GIVEN ENTRIES:

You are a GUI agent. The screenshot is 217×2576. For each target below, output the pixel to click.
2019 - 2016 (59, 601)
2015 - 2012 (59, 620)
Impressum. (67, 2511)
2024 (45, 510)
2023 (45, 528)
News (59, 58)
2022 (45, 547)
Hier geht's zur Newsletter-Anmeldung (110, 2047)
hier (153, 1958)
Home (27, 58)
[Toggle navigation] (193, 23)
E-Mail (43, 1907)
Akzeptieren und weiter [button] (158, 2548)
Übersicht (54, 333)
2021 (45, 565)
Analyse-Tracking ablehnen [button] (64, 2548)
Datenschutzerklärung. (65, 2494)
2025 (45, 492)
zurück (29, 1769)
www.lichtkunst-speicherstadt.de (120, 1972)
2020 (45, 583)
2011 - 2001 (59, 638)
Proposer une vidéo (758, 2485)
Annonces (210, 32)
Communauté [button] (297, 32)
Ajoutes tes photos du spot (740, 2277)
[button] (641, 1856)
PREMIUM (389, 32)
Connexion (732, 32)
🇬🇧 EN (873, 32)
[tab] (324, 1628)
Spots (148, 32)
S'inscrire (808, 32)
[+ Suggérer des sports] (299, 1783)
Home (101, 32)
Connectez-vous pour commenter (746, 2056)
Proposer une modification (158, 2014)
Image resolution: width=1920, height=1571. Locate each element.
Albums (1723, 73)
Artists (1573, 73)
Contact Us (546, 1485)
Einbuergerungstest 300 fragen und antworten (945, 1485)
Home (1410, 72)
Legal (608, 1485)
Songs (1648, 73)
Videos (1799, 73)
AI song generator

ACTIVITY: Word for word, restate the entries from the first line to the line that has "E-Mail (43, 1907)", both included, and nothing else.

ANSWER TO THE EXERCISE:
You are a GUI agent. The screenshot is 217×2576. For each target below, output the pixel to click.
2019 - 2016 (59, 601)
2015 - 2012 (59, 620)
Impressum. (67, 2511)
2024 (45, 510)
2023 (45, 528)
News (59, 58)
2022 (45, 547)
Hier geht's zur Newsletter-Anmeldung (110, 2047)
hier (153, 1958)
Home (27, 58)
[Toggle navigation] (193, 23)
E-Mail (43, 1907)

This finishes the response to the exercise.